> _What is needed_
Locate each line in the entries below that contains the string "pyautogui", and copy every such line.

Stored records
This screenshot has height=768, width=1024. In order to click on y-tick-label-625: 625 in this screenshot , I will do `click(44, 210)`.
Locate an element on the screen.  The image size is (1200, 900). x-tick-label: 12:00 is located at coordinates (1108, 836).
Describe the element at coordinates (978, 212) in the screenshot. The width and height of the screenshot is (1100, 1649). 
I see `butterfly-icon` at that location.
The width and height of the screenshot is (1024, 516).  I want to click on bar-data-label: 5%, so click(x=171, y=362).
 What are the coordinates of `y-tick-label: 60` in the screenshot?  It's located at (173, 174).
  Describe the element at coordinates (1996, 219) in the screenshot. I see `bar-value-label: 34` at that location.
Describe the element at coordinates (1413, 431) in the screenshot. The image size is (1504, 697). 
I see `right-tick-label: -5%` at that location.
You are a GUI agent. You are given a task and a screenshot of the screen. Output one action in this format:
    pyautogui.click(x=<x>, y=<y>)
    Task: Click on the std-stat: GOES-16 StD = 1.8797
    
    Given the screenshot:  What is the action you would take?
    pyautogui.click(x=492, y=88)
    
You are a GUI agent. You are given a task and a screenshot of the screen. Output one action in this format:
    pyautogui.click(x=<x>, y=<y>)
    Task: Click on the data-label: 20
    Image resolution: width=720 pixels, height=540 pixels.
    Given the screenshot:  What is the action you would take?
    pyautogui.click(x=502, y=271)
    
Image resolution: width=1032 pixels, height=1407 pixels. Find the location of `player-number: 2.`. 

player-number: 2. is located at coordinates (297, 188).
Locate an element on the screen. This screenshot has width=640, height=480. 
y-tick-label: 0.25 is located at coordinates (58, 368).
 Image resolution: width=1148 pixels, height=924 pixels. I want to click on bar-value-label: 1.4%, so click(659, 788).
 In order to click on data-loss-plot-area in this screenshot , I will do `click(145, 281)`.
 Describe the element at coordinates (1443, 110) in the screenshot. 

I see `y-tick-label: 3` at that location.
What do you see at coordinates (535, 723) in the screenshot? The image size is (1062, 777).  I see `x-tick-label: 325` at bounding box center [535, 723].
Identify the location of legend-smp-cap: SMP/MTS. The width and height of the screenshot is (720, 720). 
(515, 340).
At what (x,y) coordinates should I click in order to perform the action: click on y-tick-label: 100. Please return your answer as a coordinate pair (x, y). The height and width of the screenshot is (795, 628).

> _Result_
    pyautogui.click(x=<x>, y=<y>)
    pyautogui.click(x=492, y=88)
    pyautogui.click(x=<x>, y=<y>)
    pyautogui.click(x=502, y=271)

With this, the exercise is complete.